_Required action_:
From the line containing "Open the rizda2958 username profile" to the line containing "Click the 2019. 05. 05. 17:00 match date" in the entries below, reproduce every line exactly, ends included. Nothing else belongs in the copy, and no pictures.

Segment Start: Available data

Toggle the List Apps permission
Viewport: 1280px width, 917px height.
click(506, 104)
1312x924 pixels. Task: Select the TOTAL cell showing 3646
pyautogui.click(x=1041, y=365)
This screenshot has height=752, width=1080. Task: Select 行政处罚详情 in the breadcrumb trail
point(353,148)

Segment End: Available data
Segment Start: Available data

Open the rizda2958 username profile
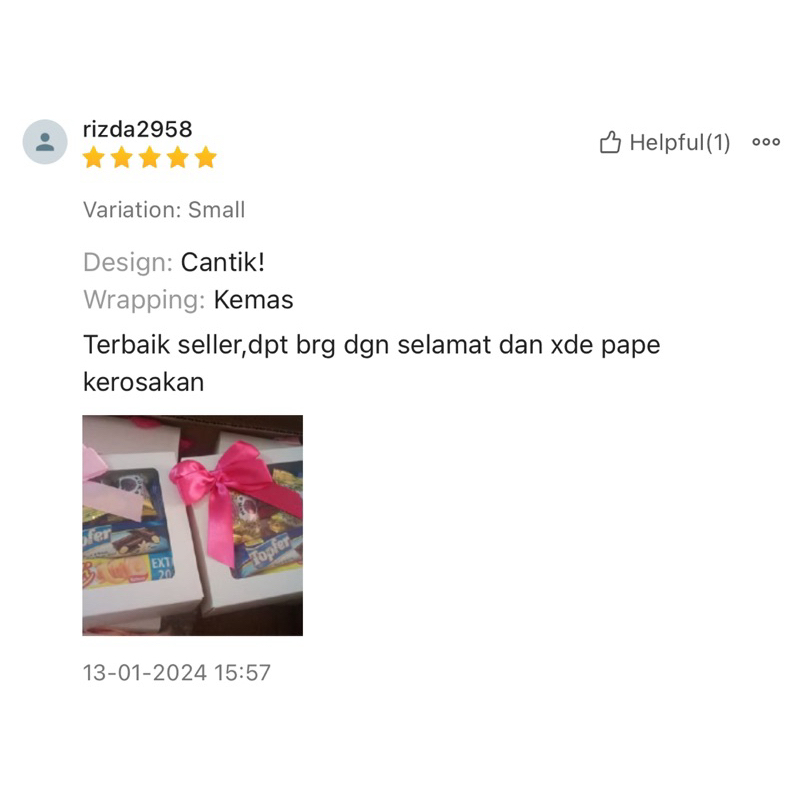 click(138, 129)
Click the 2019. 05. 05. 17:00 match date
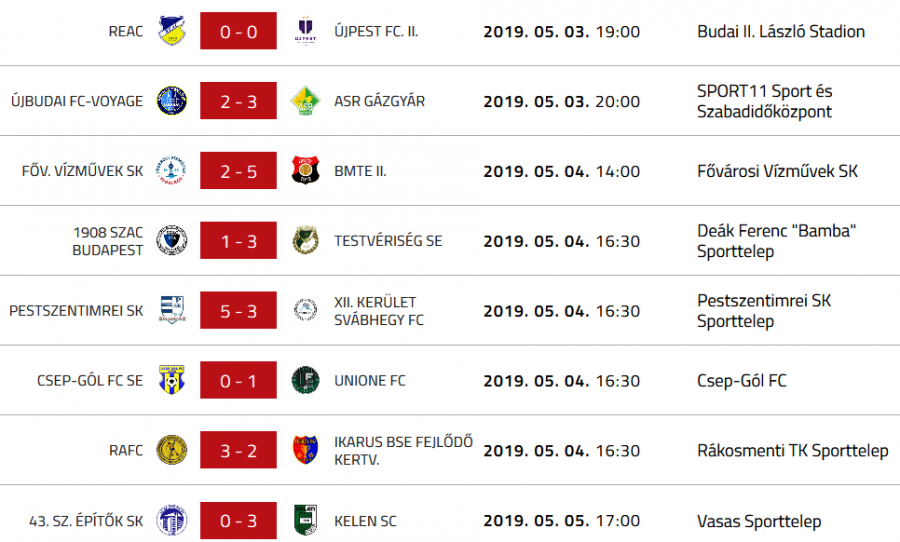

Segment End: Available data
Segment Start: Available data

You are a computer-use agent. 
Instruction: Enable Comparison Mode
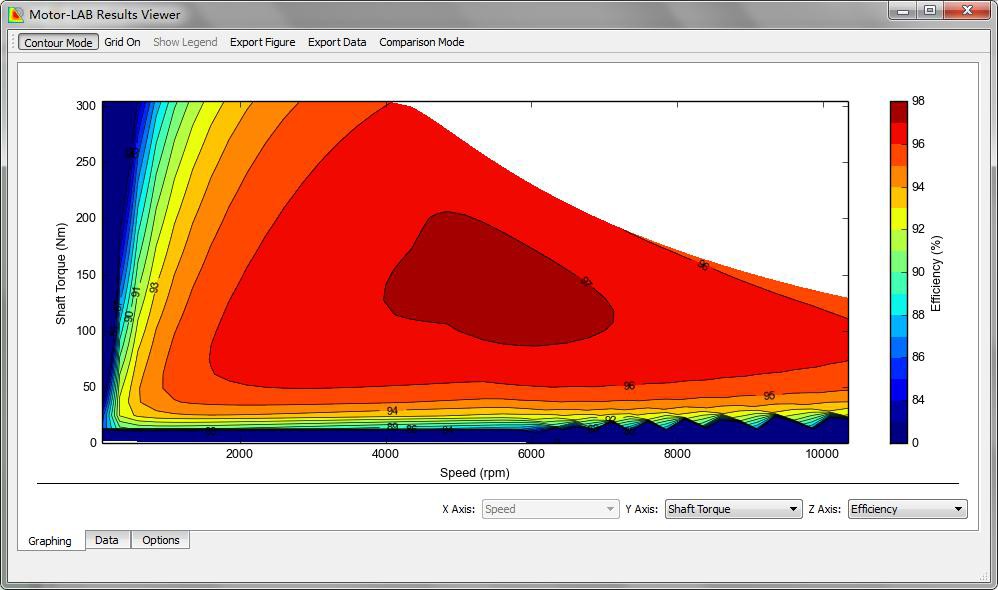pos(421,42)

Segment End: Available data

_Your solution_:
Open the rizda2958 username profile
 click(138, 129)
Click the 2019. 05. 05. 17:00 match date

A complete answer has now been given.